Problem description: Take each line below that has "agent" and copy it.

Data supplied:
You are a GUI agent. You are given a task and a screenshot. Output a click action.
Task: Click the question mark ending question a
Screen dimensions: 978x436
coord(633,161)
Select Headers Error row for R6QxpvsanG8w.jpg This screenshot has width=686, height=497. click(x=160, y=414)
...
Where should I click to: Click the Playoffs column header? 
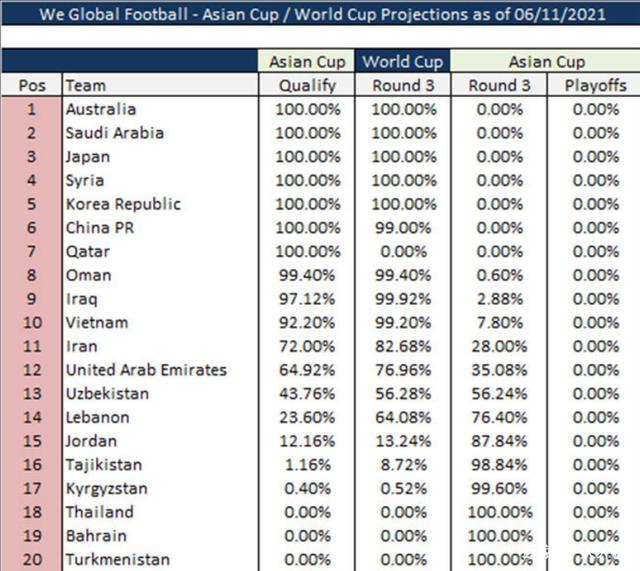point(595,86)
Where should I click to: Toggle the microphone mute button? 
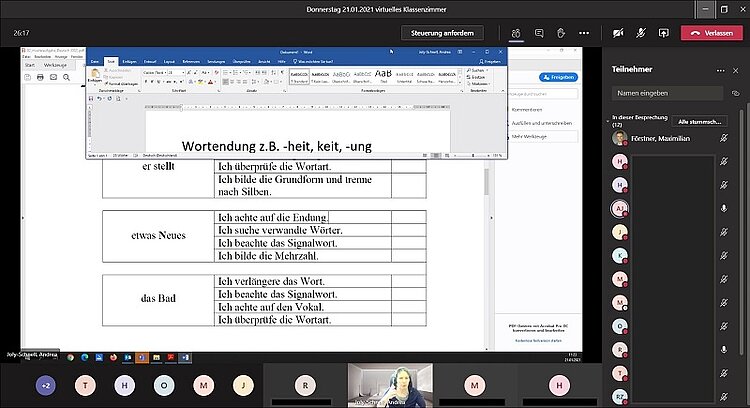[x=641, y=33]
---
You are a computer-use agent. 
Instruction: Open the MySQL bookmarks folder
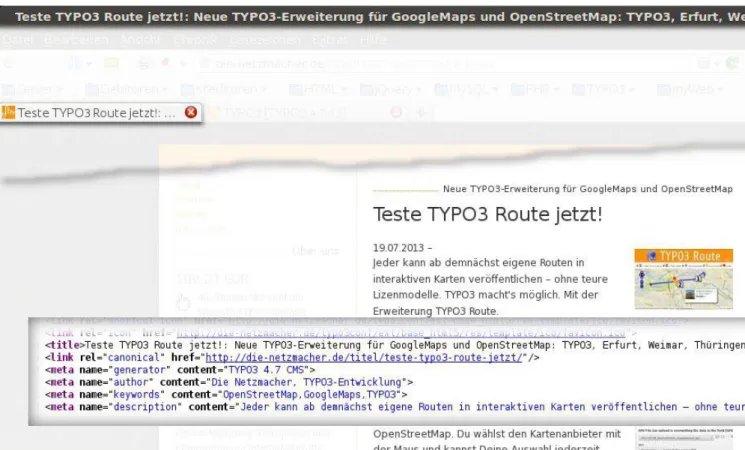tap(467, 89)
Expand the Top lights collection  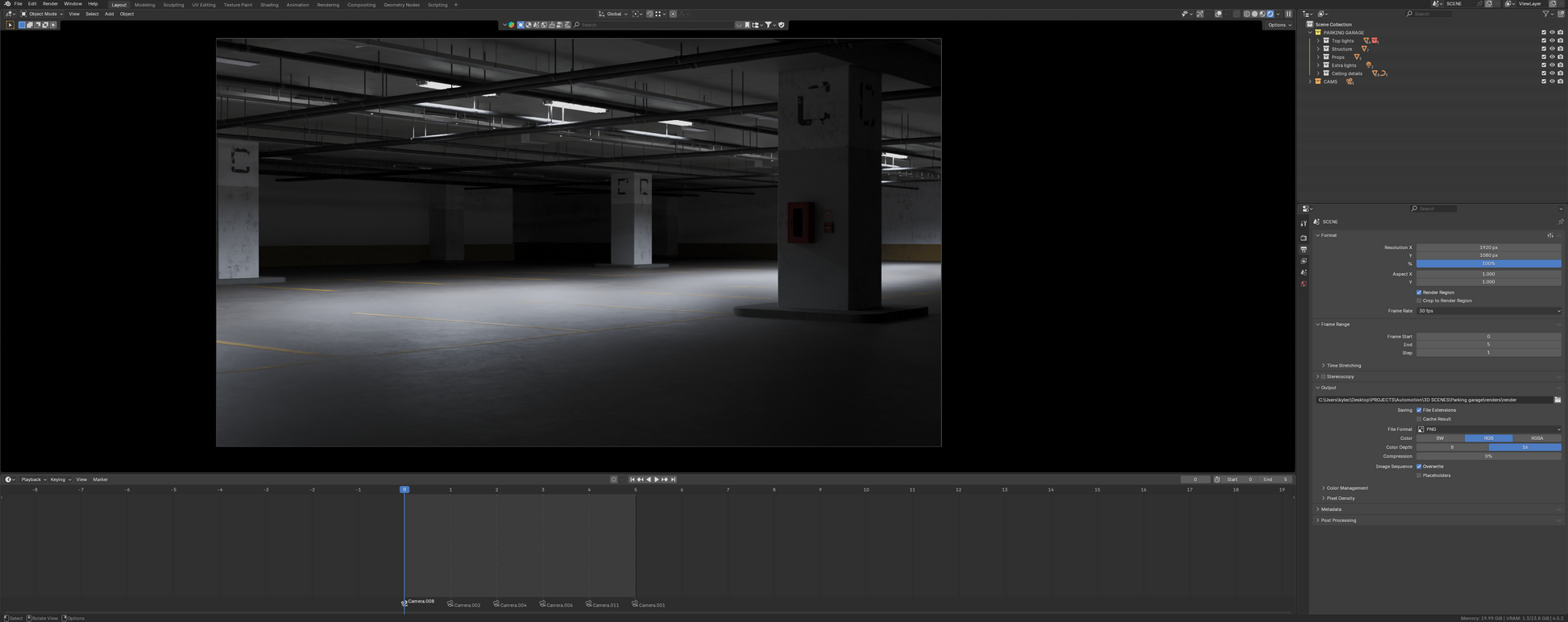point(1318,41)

Exercise solution:
You are a GUI agent. You are given a task and a screenshot. Output a click action.
You are a computer-use agent. 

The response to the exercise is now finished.